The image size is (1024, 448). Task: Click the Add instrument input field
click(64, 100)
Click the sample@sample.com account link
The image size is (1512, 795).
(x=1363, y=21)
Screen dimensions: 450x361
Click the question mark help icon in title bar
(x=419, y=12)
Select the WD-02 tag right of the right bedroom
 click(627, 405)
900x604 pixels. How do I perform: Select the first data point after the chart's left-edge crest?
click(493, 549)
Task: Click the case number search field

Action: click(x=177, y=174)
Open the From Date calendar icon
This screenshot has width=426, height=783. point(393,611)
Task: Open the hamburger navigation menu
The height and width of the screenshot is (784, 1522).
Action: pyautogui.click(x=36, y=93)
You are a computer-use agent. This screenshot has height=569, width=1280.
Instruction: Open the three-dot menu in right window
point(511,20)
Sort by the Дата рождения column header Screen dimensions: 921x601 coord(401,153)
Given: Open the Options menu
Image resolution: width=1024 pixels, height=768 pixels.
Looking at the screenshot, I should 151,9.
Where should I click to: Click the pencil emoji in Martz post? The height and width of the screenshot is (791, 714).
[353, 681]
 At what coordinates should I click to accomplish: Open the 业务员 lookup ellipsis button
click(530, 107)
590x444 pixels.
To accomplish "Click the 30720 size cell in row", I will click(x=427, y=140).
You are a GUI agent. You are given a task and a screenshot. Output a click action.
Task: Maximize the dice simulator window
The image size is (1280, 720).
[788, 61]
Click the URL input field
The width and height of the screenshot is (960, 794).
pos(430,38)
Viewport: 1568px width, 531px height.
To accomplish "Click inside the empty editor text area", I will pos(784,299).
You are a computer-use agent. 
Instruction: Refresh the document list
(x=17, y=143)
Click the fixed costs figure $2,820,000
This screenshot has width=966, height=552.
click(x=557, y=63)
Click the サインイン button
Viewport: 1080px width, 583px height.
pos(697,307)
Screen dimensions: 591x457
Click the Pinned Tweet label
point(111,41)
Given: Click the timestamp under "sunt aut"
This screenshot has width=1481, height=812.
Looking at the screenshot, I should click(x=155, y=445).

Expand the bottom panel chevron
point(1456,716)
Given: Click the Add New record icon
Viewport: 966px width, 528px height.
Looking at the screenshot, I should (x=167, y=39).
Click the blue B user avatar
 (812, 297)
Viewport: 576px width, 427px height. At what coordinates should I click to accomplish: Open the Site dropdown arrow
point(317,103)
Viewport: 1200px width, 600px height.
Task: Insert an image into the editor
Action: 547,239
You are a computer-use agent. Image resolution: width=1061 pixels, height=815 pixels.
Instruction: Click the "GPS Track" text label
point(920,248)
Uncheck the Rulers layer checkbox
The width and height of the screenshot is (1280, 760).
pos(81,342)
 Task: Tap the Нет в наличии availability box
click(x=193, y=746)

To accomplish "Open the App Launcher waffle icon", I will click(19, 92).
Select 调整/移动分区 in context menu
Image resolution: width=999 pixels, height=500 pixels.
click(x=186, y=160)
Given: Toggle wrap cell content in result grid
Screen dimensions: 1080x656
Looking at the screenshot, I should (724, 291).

· · · · · · ·

**EXERCISE GOAL:**
Your task is to show every line of the listing above containing "agent".

**ANSWER FOR THE TASK:**
You are a computer-use agent. This screenshot has height=569, width=1280.
You are a GUI agent. You are given a task and a screenshot. Output a click action.
You are a computer-use agent. 
You are a computer-use agent. Image resolution: width=1061 pixels, height=815 pixels.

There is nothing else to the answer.